Page 1 of 4
my recommended configuration for >= 8-cores
Posted: Tue Jan 27, 2009 5:37 am
by alpha754293
If you have a system with at least 8-cores, my recommended configuration would either have to be (in order) Ubuntu 8.04 server (text only console), CentOS 5.2, or SLES 10 SP2.
Since you can't tell if you're going to get an a1 WU or an a2 WU, the best thing to do would be to have two clients running, both with "-smp 4" flag.
That way if you get an a1 WU, you'd be running at it's max. And can get two a2 WU, and run them at the same time.
Not entirely sure how well this would work for 4-cores (probably you'd only want to run one client anyways), or if you've a 4-core HTT capable CPU. (Although I've previously mimicked HTT and found out that you only get about 95% or so of your possible PPD value).
Re: my recommended configuration for >= 8-cores
Posted: Thu Jan 29, 2009 4:36 pm
by twistedspark
How about Win OS's on a home PC? I have an i7, so 8 cores, but no server OS. Just Vista x64 and x86 XP SP3.
Also, just the [-smp 4] flag? No other flags necessary?
Re: my recommended configuration for >= 8-cores
Posted: Thu Jan 29, 2009 4:42 pm
by alpha754293
twistedspark wrote:How about Win OS's on a home PC? I have an i7, so 8 cores, but no server OS. Just Vista x64 and x86 XP SP3.
Also, just the [-smp 4] flag?
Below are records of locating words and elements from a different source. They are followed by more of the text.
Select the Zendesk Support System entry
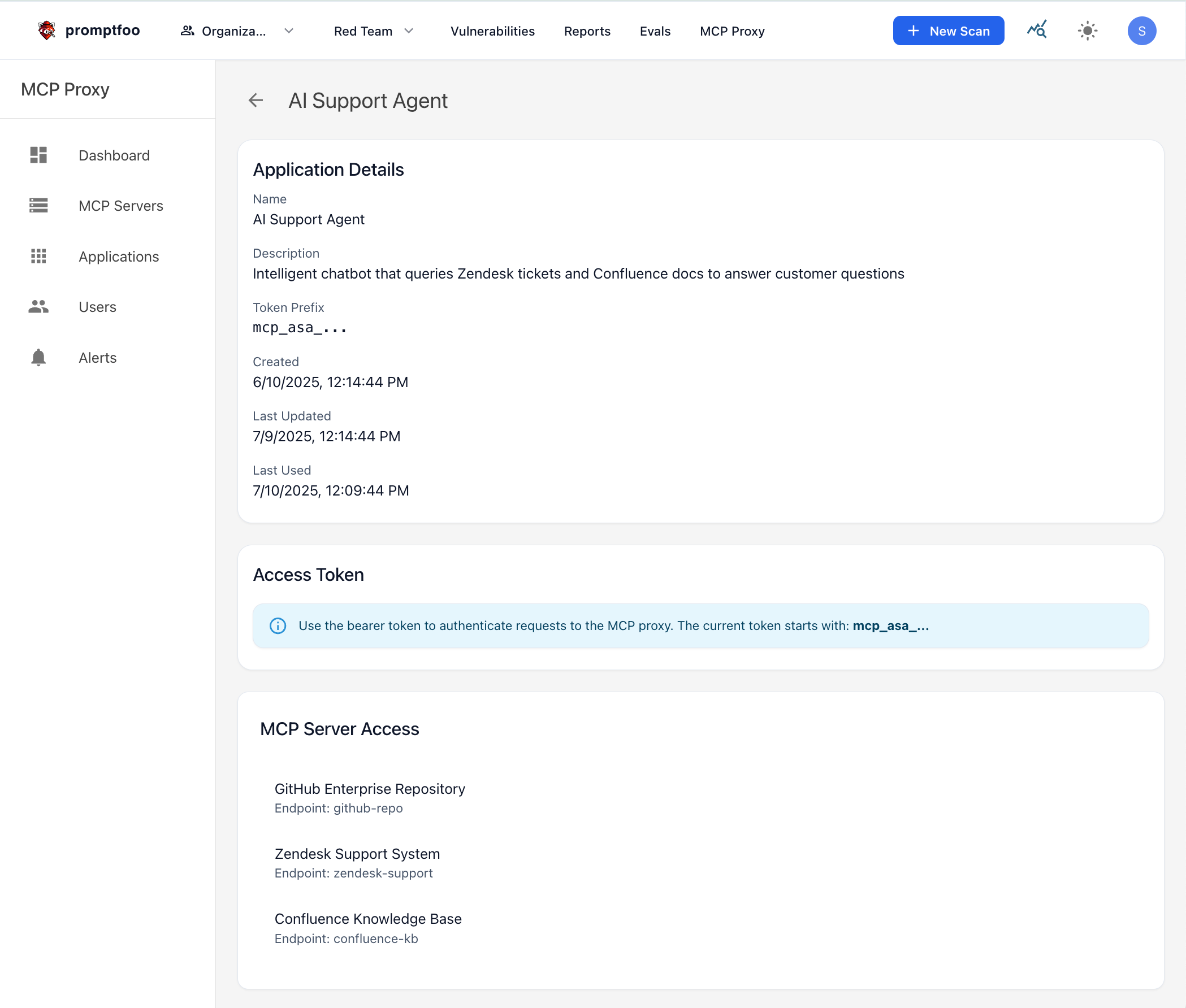This screenshot has height=1008, width=1186. (357, 853)
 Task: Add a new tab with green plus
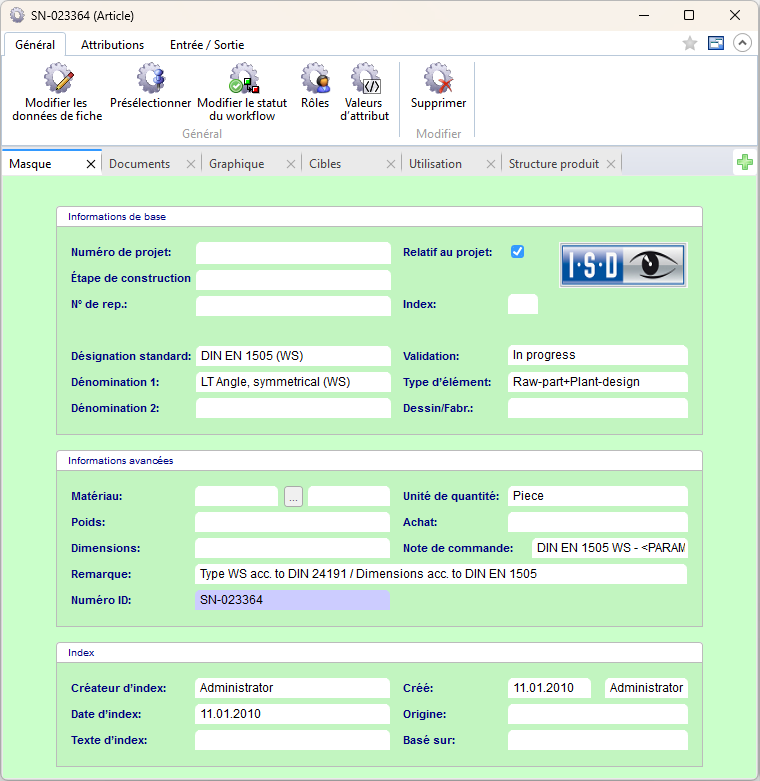pos(744,162)
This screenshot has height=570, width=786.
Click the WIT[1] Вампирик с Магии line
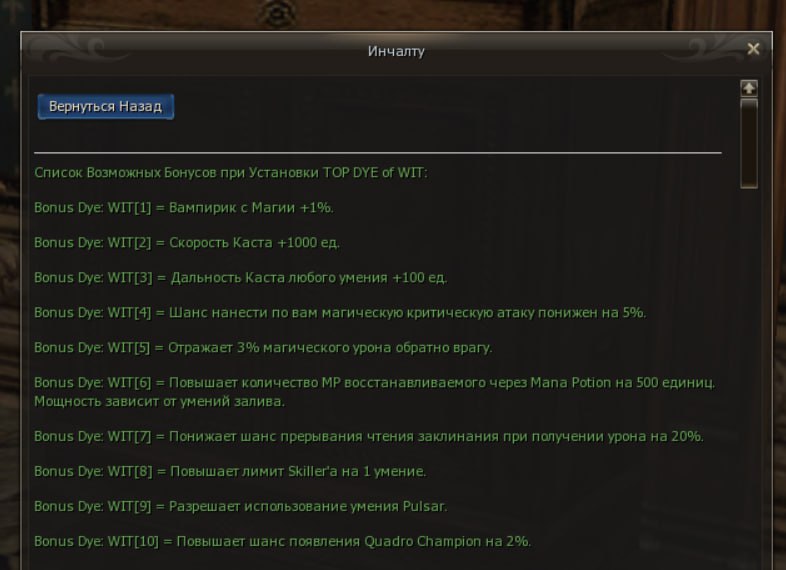coord(183,208)
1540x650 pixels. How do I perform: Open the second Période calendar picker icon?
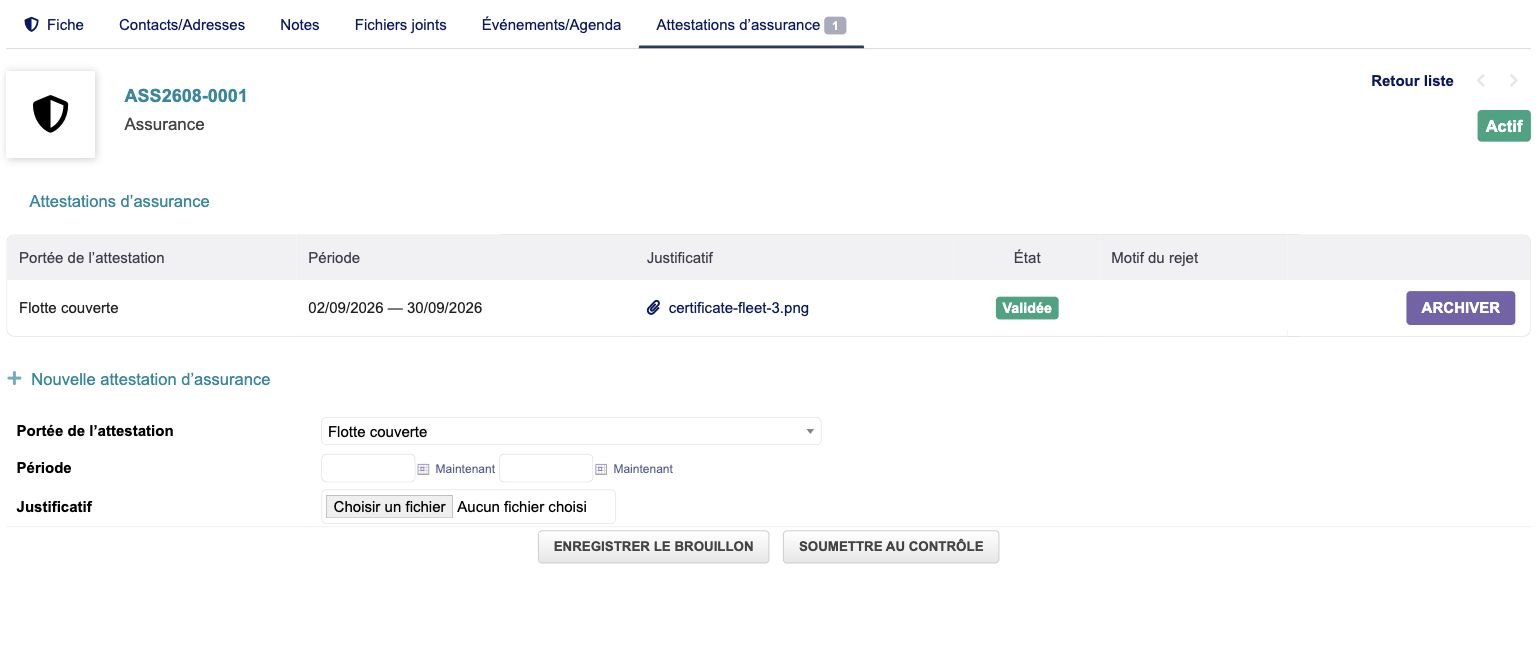tap(601, 468)
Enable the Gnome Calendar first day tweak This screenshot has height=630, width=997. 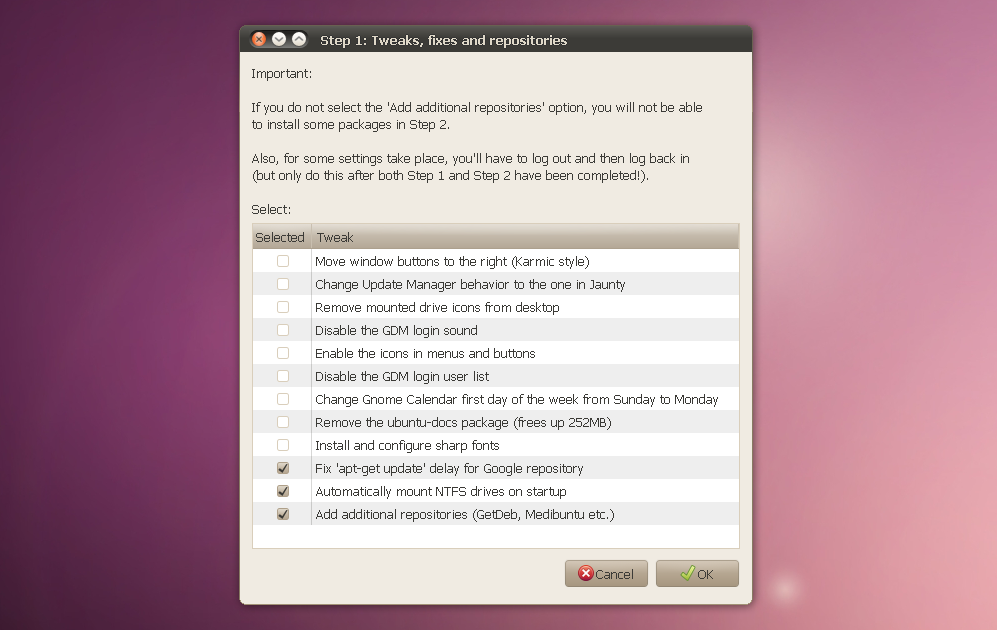pyautogui.click(x=283, y=399)
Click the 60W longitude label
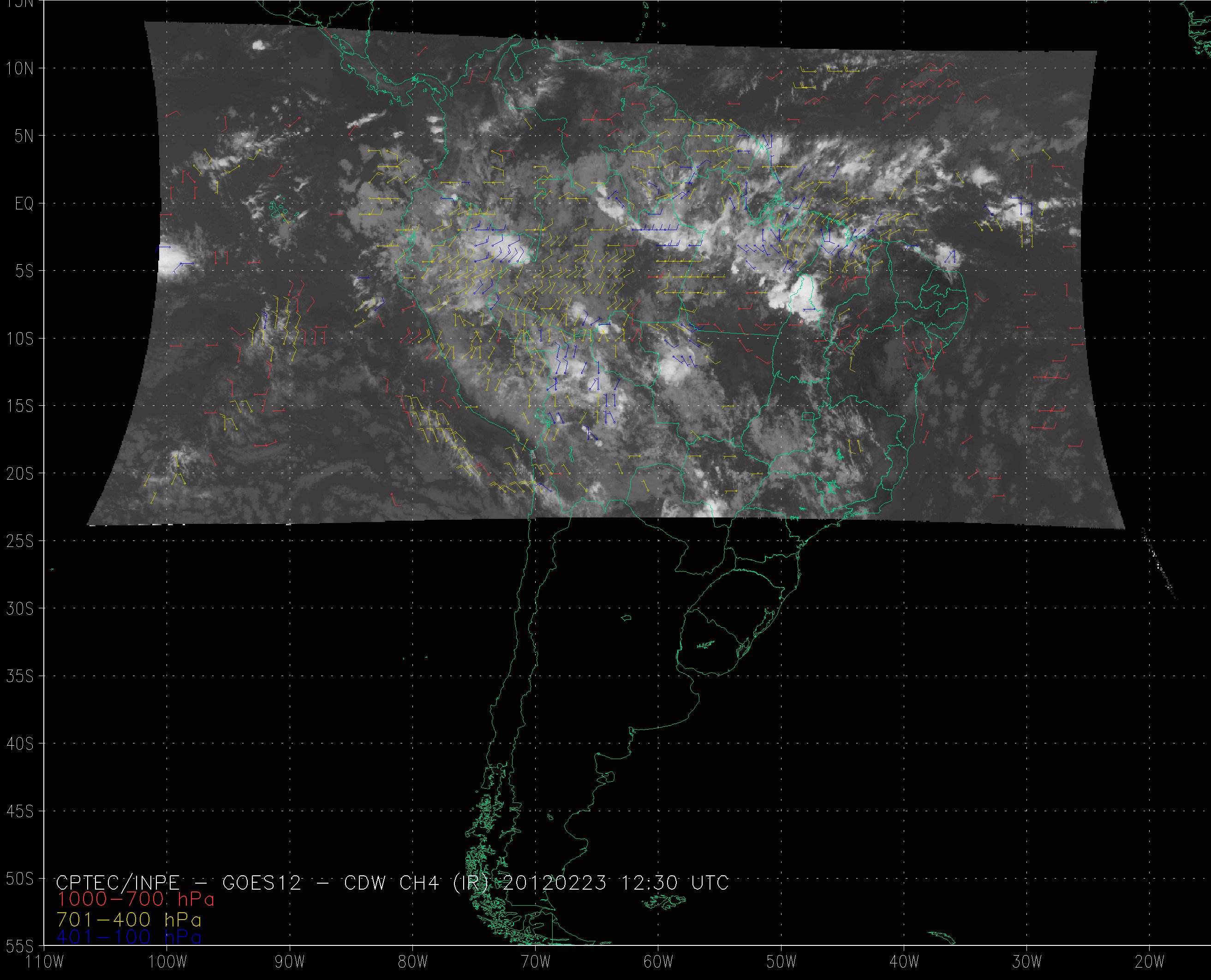The image size is (1211, 980). (658, 962)
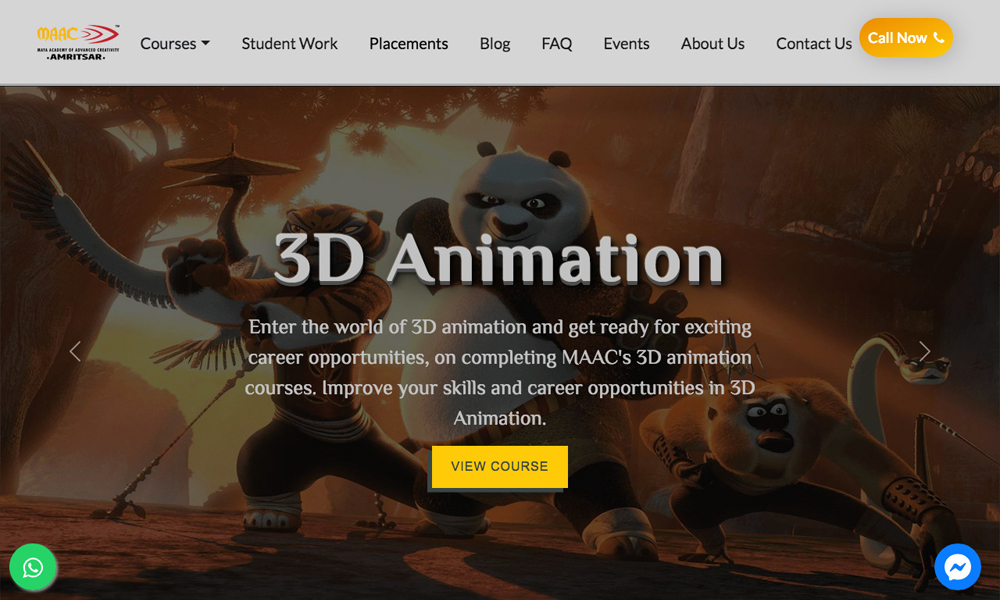
Task: Open the FAQ page
Action: [557, 44]
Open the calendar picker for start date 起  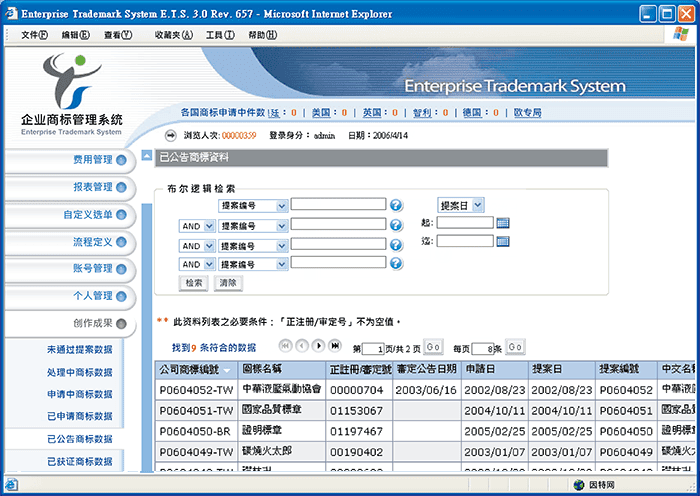tap(503, 223)
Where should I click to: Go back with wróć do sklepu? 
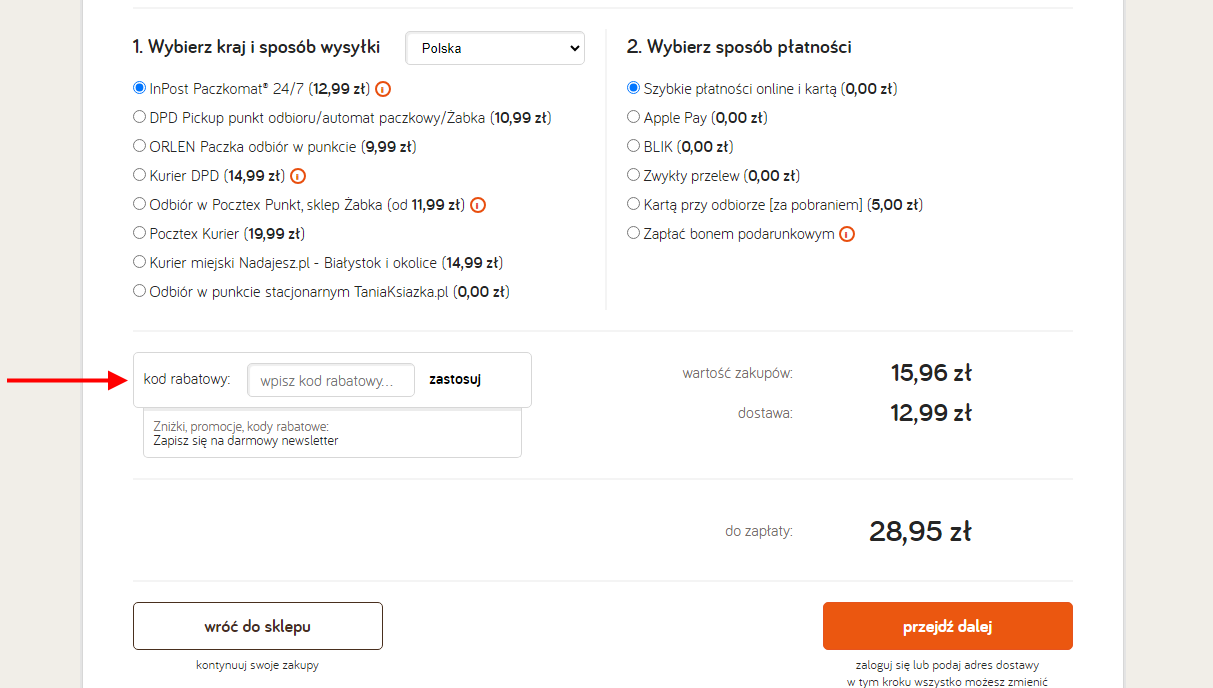point(258,626)
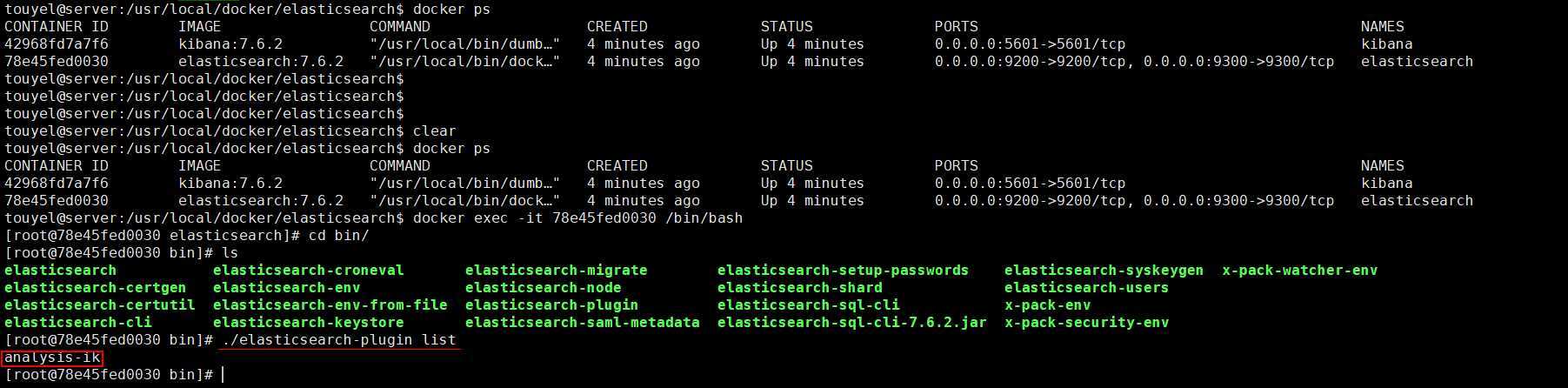Click the elasticsearch-certutil entry
The width and height of the screenshot is (1568, 388).
(x=99, y=305)
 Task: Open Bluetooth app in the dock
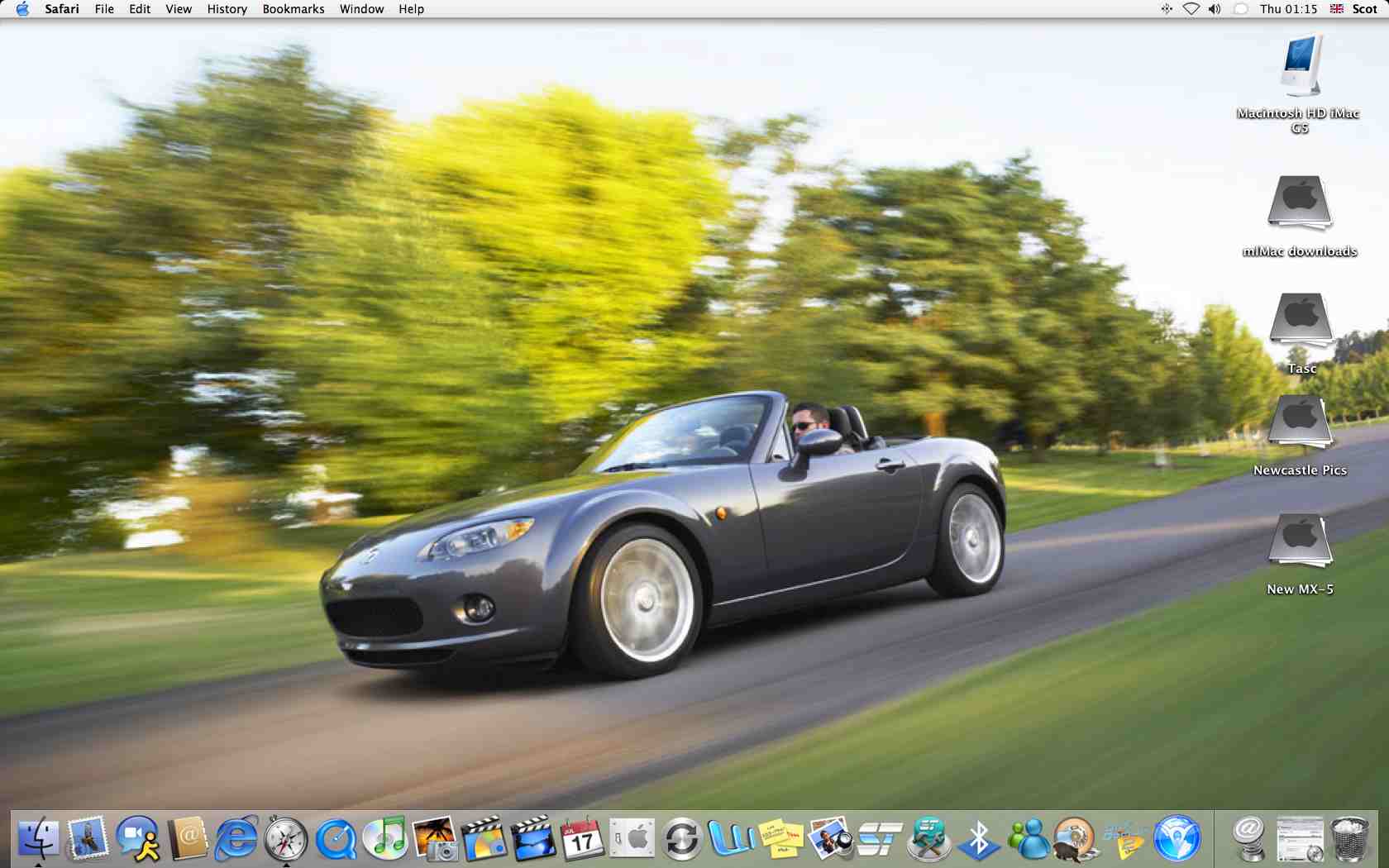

No other flags necessary?
I don't have an official statement with regards to HTT only because I do not have a system to test HTT with.
(I wished I did, but the closest thing I've got is Q9550, and there might be some substantial differences in architecture between that and the Core i7).
However, in my simulated results (I have a server with 8 native cores, and it is NOT HTT capable (AMD)), I have found that you take a 4% performance penalty when I ran with simulated HTT.
However, that may NOT be indicative of real-world HTT results though.
For Windows, because the client is restricted to only 4-cores, my only suggestion for you would be to try it with and without HTT and find the one that will work the best for you.
You can TRY to run two SMP clients, since only the Linux client (desktop or server distributions) are the only ones that a F@H client capable of using all 8 cores. (possibly more, but unverified).
Re: my recommended configuration for >= 8-cores
Posted: Thu Jan 29, 2009 4:52 pm
by twistedspark
O.K. Yeah, I was planning on testing this out running two smp cores with the -smp 4 flag on each. The i7 lets you set core affinity to the folding exe's, so I'd run one instance on all four physical cores, and the other on all four logical cores only. That way any performance differential would not matter.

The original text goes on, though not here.